## Work request:
Go through the records below and set each one down exactly, leaving out any pictures.

START Records provided

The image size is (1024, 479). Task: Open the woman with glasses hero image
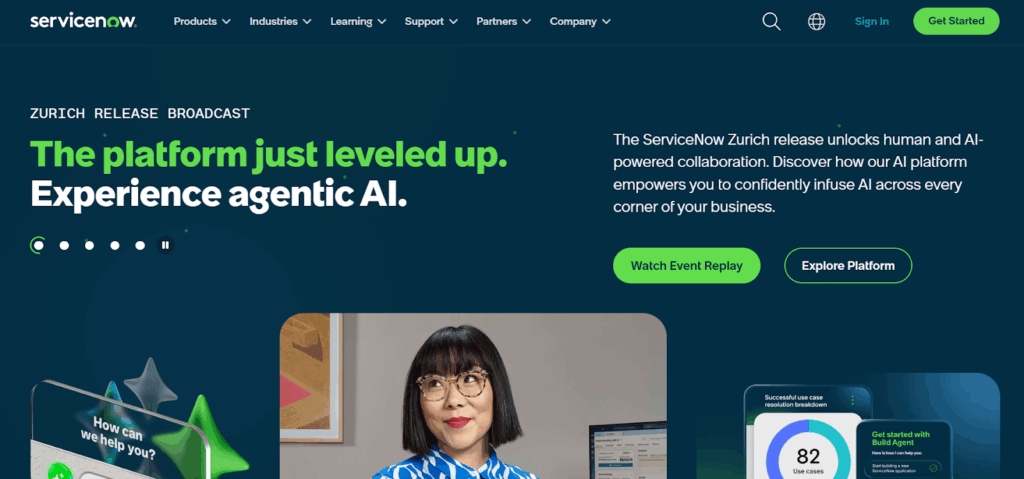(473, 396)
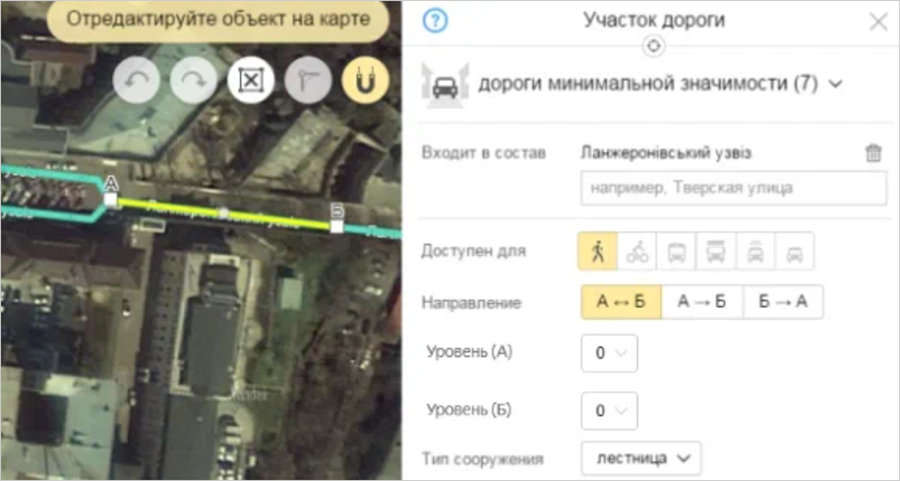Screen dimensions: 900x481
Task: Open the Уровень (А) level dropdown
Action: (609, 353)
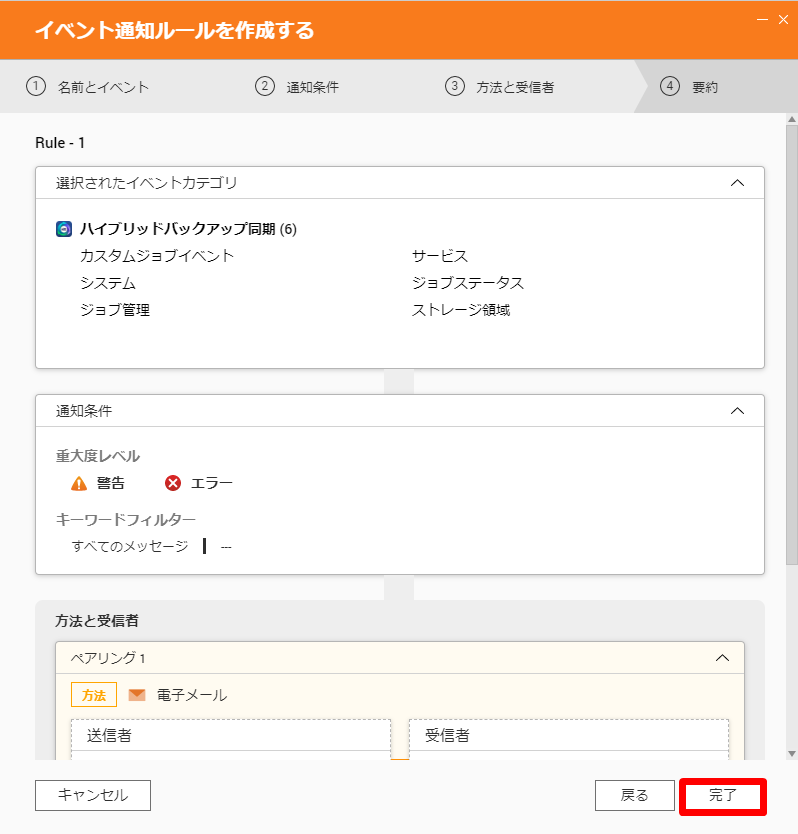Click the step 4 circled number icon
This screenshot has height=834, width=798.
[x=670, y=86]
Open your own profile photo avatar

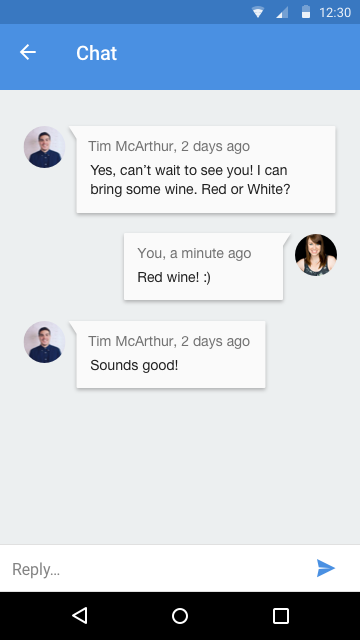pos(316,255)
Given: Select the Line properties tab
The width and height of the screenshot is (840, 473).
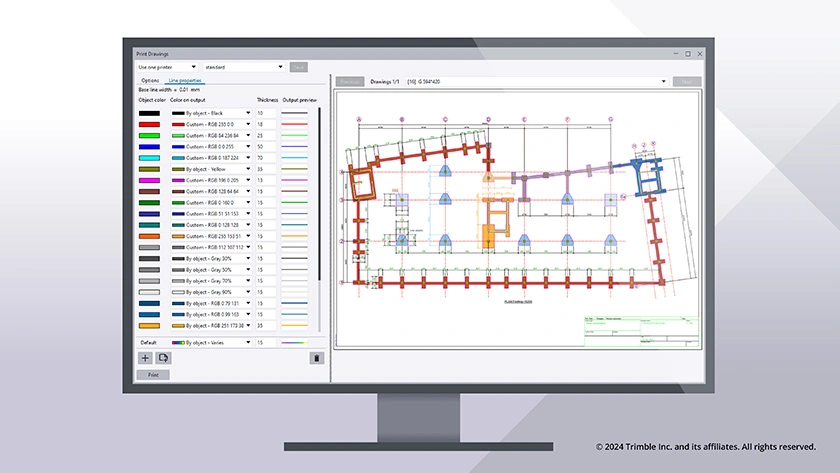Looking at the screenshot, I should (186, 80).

END Records provided

## Expected answer:
The image size is (1024, 479). Task: Open the woman with glasses hero image
(473, 396)
Screen dimensions: 900x481
Task: Open the Уровень (А) level dropdown
Action: (609, 353)
Click the step 4 circled number icon
This screenshot has height=834, width=798.
[x=670, y=86]
Open your own profile photo avatar

pos(316,255)
Given: Select the Line properties tab
The width and height of the screenshot is (840, 473).
Looking at the screenshot, I should (186, 80).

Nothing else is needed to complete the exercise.